<h1>DISCERN</h1>
<h2>Diversity-based Selection of Centroids and k-Estimation for Rapid Non-stochastic clustering</h2>
<h3>Applying DISCERN to small multivariate datasets</h3>

<h3>1. Import dependencies</h3>

In [1]:
import pandas as pd
import numpy as np

from sklearn import preprocessing
from sklearn.metrics import silhouette_score

from DISCERN import DISCERN
from utils.scores import purity_score as purity
from utils.SphericalKMeans import spherical_k_means

<h3>2. Import data</h3>

In [2]:
iris_dataset = pd.read_csv('path_to_iris/iris.csv', na_values='?')
iris_dataset = iris_dataset.fillna(0)

X_1 = iris_dataset.iloc[:,0:len(iris_dataset.columns)-1].to_numpy()
y_tmp_1 = iris_dataset.iloc[:,len(iris_dataset.columns)-1].to_numpy()

(What you need to do):
(a) According to the DISCERN notebook, what does the name DISCERN stand for?
(b) Continue the DISCERN notebook from the point where it stops.

(Extracted material):
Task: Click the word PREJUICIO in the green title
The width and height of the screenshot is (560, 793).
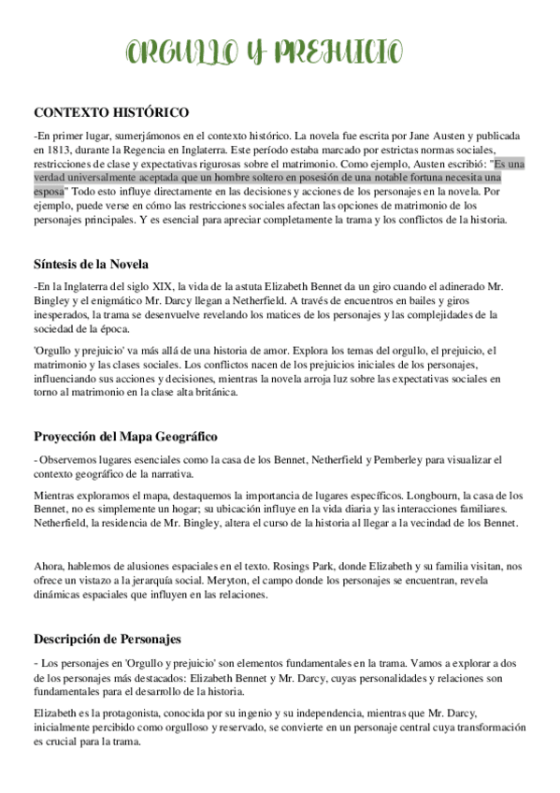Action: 339,53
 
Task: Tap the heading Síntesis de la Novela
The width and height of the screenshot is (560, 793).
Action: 91,263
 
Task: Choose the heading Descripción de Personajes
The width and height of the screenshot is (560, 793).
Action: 108,639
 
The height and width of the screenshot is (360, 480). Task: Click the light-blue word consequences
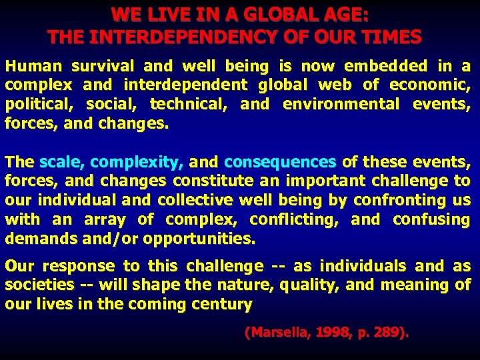point(280,162)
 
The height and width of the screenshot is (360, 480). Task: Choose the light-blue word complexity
point(139,162)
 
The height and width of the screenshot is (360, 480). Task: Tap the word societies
point(39,285)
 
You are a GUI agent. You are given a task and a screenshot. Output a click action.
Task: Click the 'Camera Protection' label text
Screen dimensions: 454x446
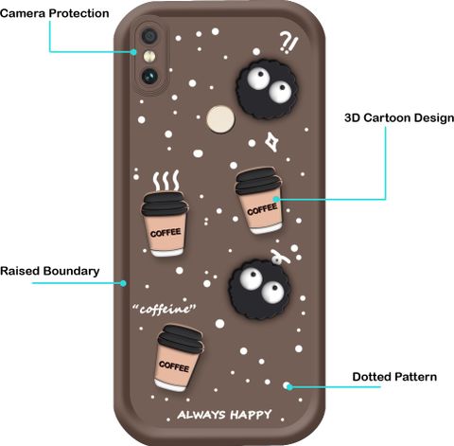click(x=55, y=13)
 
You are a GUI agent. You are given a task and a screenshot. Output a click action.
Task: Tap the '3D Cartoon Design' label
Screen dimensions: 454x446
click(x=399, y=118)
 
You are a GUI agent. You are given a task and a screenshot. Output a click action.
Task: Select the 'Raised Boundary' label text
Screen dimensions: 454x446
click(x=50, y=271)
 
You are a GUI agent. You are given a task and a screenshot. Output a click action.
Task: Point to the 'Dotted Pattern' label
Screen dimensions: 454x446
click(x=394, y=377)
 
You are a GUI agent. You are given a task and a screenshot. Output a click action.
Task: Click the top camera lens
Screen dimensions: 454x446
click(x=149, y=35)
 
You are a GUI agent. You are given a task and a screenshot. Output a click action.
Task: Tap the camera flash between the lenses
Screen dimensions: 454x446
click(x=149, y=57)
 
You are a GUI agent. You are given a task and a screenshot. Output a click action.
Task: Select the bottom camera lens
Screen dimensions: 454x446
click(x=149, y=76)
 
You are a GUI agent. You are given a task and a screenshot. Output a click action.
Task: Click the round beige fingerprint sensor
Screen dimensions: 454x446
click(x=220, y=119)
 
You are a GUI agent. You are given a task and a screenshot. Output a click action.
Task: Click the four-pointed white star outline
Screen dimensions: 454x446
click(x=271, y=142)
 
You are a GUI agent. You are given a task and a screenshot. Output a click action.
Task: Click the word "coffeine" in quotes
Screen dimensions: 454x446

(Task responses):
(a) Diversity-based Selection of Centroids and k-Estimation for Rapid Non-stochastic clustering

(b)
label_encoder_1 = preprocessing.LabelEncoder()
y_1 = label_encoder_1.fit_transform(np.asarray(y_tmp_1))
iris_num_class = len(np.unique(y_1))

In [3]:
wine_dataset = pd.read_csv('path_to_wine/wine.csv', na_values='?')
wine_dataset = wine_dataset.fillna(0)

X_2 = wine_dataset.iloc[:,0:len(wine_dataset.columns)-1].to_numpy()
y_tmp_2 = wine_dataset.iloc[:,len(wine_dataset.columns)-1].to_numpy()
label_encoder_2 = preprocessing.LabelEncoder()
y_2 = label_encoder_2.fit_transform(np.asarray(y_tmp_2))
wine_num_class = len(np.unique(y_2))

<h3>3. Running the algorithm</h3>

<h3>Iris</h3>

In [4]:
discern_iris = DISCERN(metric='cosine')

In [5]:
discern_iris.fit(X_1)

In [6]:
iris_silhouette = silhouette_score(X_1, discern_iris.labels_, metric='cosine')
iris_accuracy = purity(y_1, discern_iris.labels_)*100
iris_num_clusters = len(np.unique(discern_iris.labels_))

In [7]:
print("[Unsupervised Performance] Silhouette Score: {}".format(iris_silhouette))
print("[Supervised   Performance] Accuracy: {} %".format(iris_accuracy))
print("Predicted number of clusters: {}".format(iris_num_clusters))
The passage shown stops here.